(Data records)
------------------------
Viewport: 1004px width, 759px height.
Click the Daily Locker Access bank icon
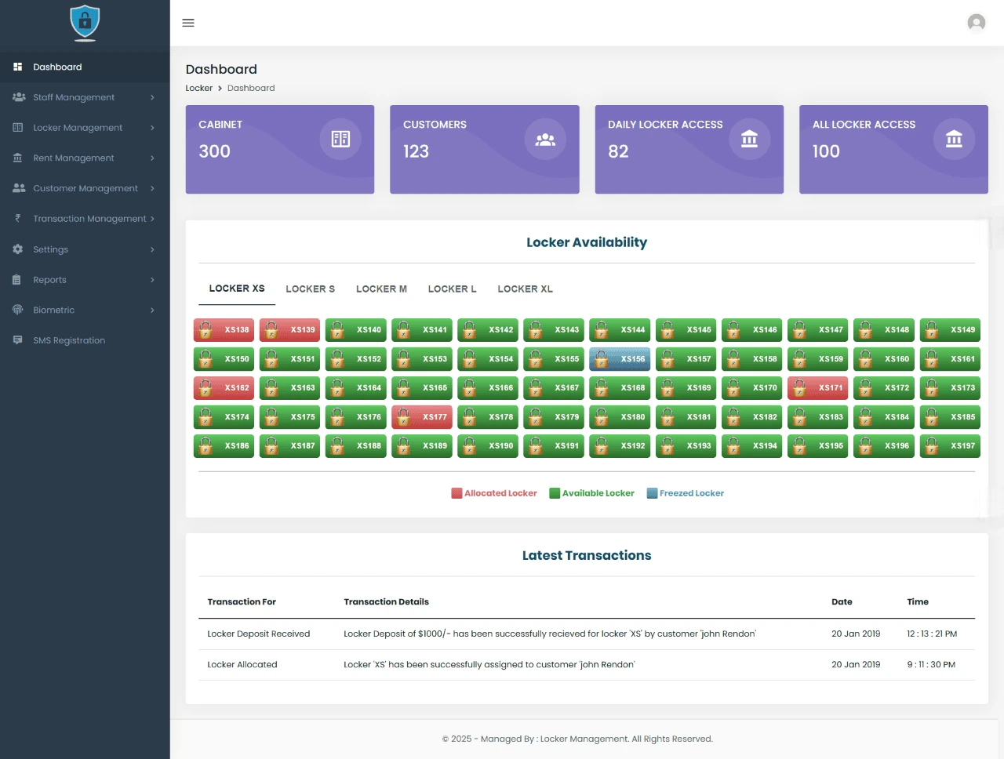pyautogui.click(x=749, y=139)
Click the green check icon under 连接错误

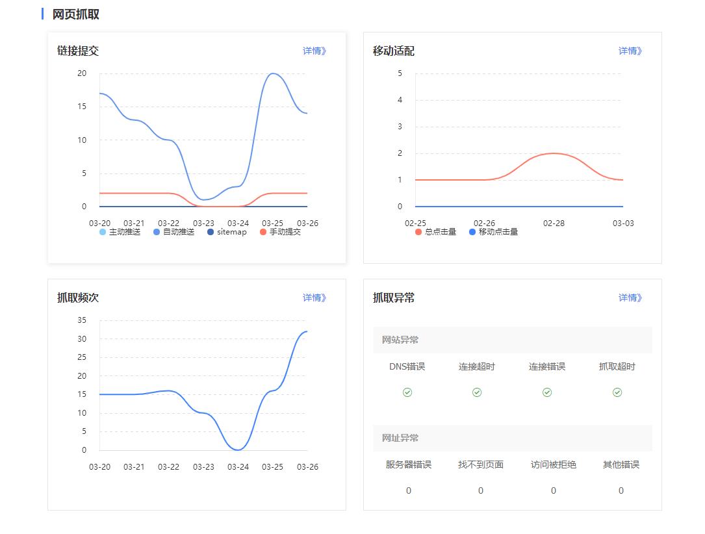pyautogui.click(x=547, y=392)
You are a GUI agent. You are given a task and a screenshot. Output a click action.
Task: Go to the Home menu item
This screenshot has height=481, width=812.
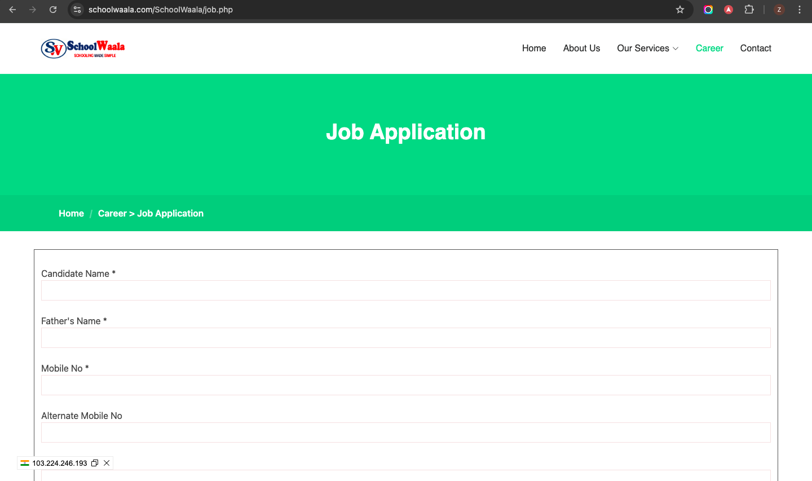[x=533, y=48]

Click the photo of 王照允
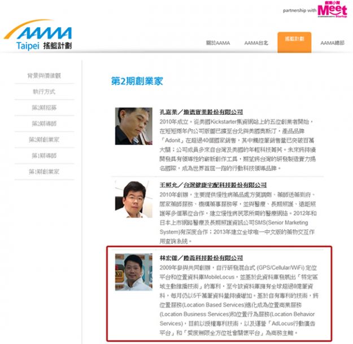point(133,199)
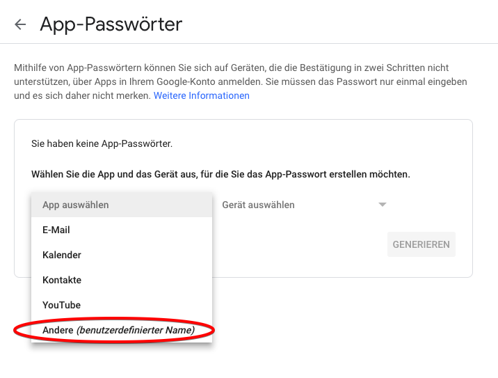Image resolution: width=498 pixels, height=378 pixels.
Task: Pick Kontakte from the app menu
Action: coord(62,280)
------------------------
**WHAT YOU ARE ASKED TO DO:** If a record contains a picture, drop the picture and repeat the rest exactly.

**SOLVED EXERCISE:**
Viewport: 1004px width, 759px height.
Click the Daily Locker Access bank icon
pyautogui.click(x=749, y=139)
Click the green check icon under 连接错误

pyautogui.click(x=547, y=392)
You are a GUI agent. You are given a task and a screenshot. Output a click action.
Task: Go to the Home menu item
This screenshot has height=481, width=812.
[x=533, y=48]

Click the photo of 王照允
point(133,199)
Image resolution: width=498 pixels, height=378 pixels.
Task: Pick Kontakte from the app menu
Action: coord(62,280)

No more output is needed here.